» Available data:
* * *
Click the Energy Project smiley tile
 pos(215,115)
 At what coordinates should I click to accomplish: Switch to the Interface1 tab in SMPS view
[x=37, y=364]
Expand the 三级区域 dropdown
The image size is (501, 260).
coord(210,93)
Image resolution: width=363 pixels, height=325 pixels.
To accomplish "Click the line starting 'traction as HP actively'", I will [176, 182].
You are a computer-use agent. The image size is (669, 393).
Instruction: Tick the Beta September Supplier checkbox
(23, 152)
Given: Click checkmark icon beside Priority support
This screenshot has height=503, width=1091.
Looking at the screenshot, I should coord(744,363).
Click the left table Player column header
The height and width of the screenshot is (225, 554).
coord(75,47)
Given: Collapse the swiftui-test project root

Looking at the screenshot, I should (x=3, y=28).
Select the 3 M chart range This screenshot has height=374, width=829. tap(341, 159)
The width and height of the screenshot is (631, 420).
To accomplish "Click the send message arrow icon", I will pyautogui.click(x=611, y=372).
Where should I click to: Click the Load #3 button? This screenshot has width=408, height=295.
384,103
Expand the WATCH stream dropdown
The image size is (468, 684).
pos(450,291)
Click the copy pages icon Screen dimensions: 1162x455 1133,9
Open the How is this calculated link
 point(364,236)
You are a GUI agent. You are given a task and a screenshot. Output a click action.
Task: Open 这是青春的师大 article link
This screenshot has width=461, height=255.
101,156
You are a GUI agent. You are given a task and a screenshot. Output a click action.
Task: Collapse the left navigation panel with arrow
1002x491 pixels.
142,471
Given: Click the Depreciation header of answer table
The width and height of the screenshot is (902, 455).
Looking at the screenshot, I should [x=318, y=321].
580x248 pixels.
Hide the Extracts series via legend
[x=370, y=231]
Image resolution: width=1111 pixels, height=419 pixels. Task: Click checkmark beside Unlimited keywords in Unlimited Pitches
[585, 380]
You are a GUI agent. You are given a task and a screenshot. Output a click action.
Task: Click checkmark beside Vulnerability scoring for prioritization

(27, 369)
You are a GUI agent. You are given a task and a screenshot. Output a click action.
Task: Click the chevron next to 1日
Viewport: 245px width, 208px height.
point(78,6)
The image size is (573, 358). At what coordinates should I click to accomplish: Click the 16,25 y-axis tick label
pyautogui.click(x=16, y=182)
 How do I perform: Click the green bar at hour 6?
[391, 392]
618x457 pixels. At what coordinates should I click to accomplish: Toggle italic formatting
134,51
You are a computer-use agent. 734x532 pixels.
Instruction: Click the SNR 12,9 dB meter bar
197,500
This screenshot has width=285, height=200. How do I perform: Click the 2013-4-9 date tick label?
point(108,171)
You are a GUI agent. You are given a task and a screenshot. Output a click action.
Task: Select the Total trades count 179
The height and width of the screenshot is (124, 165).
* * *
» Work instructions: In the lines above, spot each one that contains the word "computer" and copy it.

» Expected output:
You are a computer-use agent. The image size is (669, 393).
You are a computer-use agent. 734x532 pixels.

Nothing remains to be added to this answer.